You guys haven’t worsened because you haven’t turned sp. I know it seems like you’ve
had ms forever and you feel the worst of it is far behind you….unfortunately it’s not…this disease is for life…and people on this blog find themselves sp and suddenly worsening
after 40 or 50 years of easy manageable disease. I would suggest hsct for both of you…but
sense you are very risk adverse..but don’t think you realize the risk you run of undertreated ms.
“It also occurs in healthy blood relatives of patients with autoimmune diseases, suggesting it is genetically determined. Here it is proposed that this CD8+ T-cell deficiency underlies the development of chronic autoimmune diseases by impairing CD8+ T-cell control of Epstein-Barr virus (EBV) infection”
https://www.ncbi.nlm.nih.gov/pmc/articles/PMC3270541/
Like Prof G has said before, there are many patients that remain well with no obvious disease activity, no relapses, no new MRI lesions on first line treatment. i am sure we agree that they should not take any stronger treatment now . so i guess it worked well for them and is still working well. i assume for many it was the right decision to follow the escalation approach and they dont have to worry about COVID vaccination antibodies.
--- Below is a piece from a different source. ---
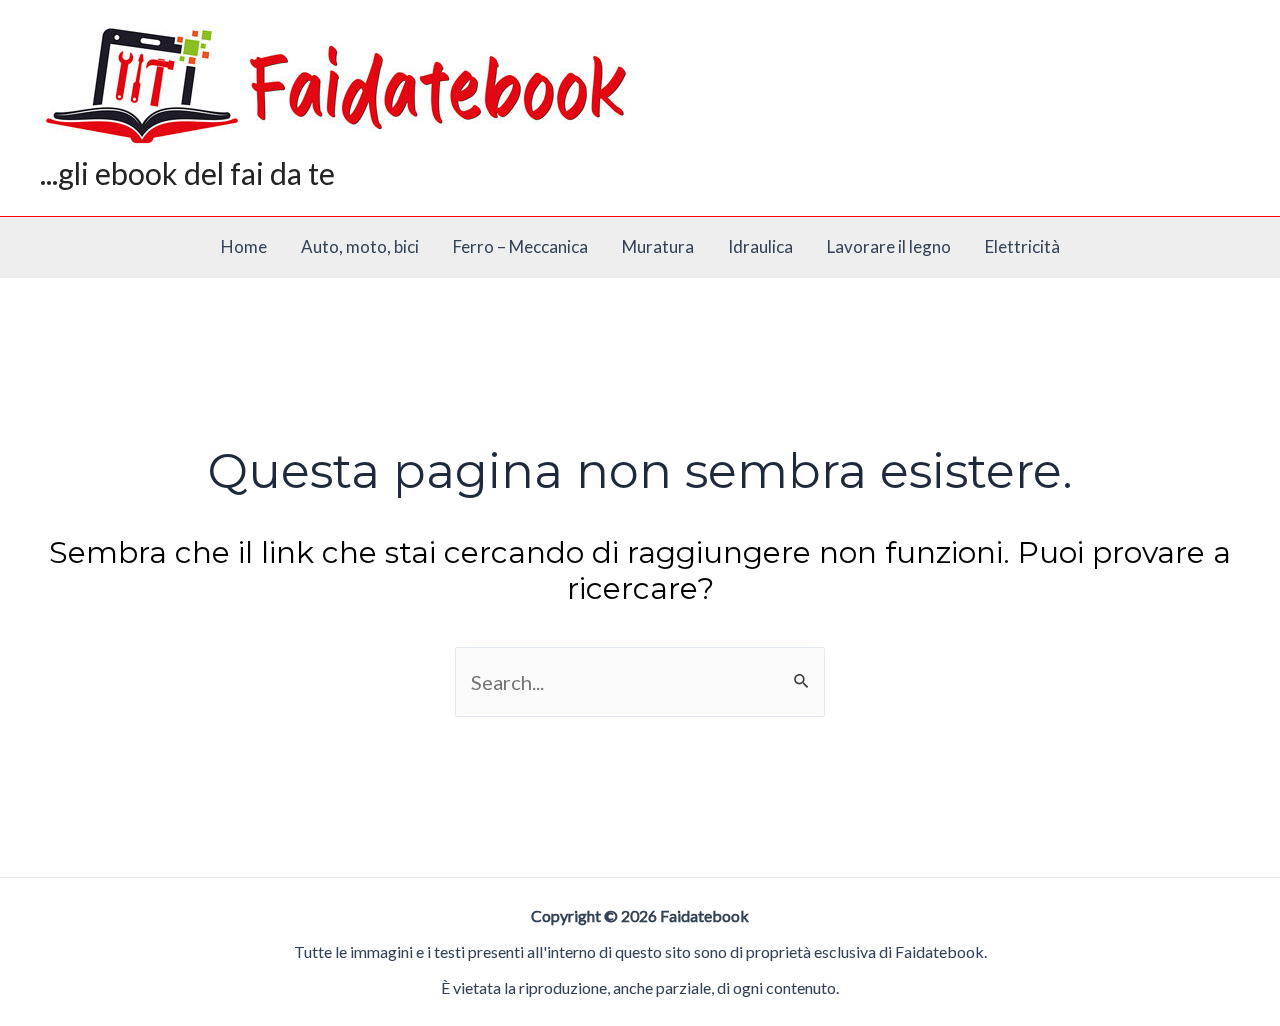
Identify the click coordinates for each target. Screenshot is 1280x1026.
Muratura (658, 246)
So now we can monitor the disease with MRI and can escalate quickly ( as opposed to the old times) , i am still uncertain of what is the best initial treatment approach. I can see the better short term results with the monoclonals but i dont know about the long term. I really dont know the answer . That is the reason i still think we need randomised trials rather than look what happened many years back when we didnt have MRI and we were not escalating fast enough . call me traditional , but many times we have been fooled by observational data. CONFLICT OF interest : i am one of the investigators of the DELIVER MS study
“Like Prof G has said before, there are many patients that remain well with no obvious disease activity, no relapses, no new MRI lesions on first line treatment.”
First line treatment is the same as no treatment.
Writer Joan Didion was diagnosed in 1972…20 years before first dmt.
In Dec. she’ll be 88 no progression…no disability and no DMT ever.
If fist line treatment worked they would work on more people…first line
drugs only work on people who need no treatment at all.
“Like Prof G has said before, there are many patients that remain well with no obvious disease activity, no relapses, no new MRI lesions on first line treatment.”
Other thing is people can do well for 20..30..40..and yes even…50 years and suddenly find
their rrms is spms and in 1-3 years they now use wheelchair. It is what it is.